Population (2026-01-01)
- • Total: 247
- • Density: 34.5/km^{2} (89.3/sq mi)
- Time zone: UTC+1 (CET)
- • Summer (DST): UTC+2 (CEST)
- Postal code: 675 22
- Website: www.horni-ujezd.com

= Horní Újezd (Třebíč District) =

Horní Újezd is a municipality and village in Třebíč District in the Vysočina Region of the Czech Republic. It has about 200 inhabitants.

==Geography==
Horní Újezd is located about 8 km south of Třebíč and 33 km southeast of Jihlava. It lies in a mostly agricultural landscape in the Jevišovice Uplands. The highest point is at 553 m above sea level. The Rokytná River flows along the western municipal border.

==History==
The first written mention of Újezd is from 1243. It was held by various noble families; among the most notable owners of the village were the Pernštejn family.
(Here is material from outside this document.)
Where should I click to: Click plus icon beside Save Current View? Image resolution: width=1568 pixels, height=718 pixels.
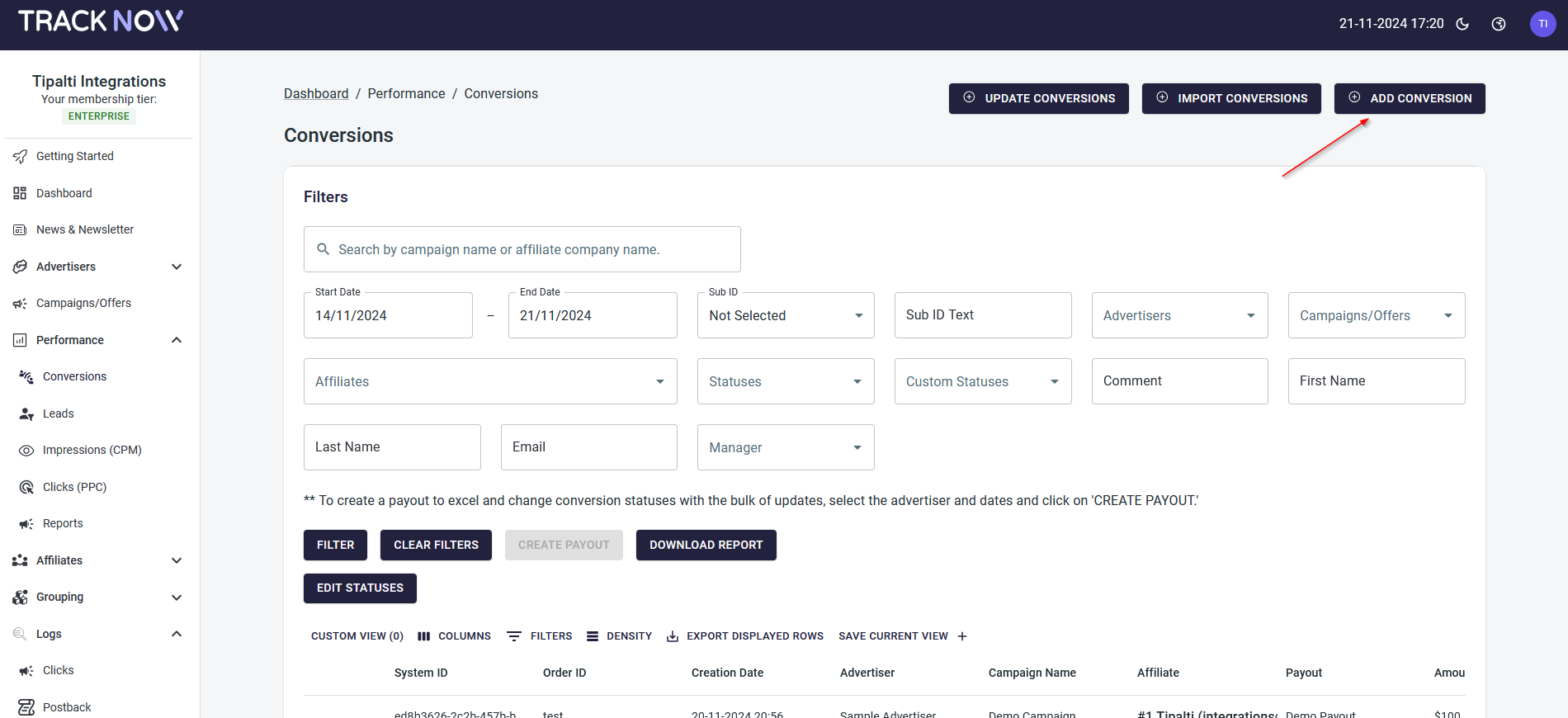[962, 636]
Újezd was renamed Horní Újezd in the first half of the 19th century to distinguish from Velký Újezd (today part of Kojatice).

==Transport==
The railway line Znojmo–Okříšky runs through the municipal territory, but there is no train station. The municipality is served by the station in neighbouring Kojetice.

==Sights==
The main landmark of Horní Újezd is the Church of the Saints Peter and Paul. It is a Gothic church with a Romanesque core from the 13th century. The façade was modified in the Neoclassical style.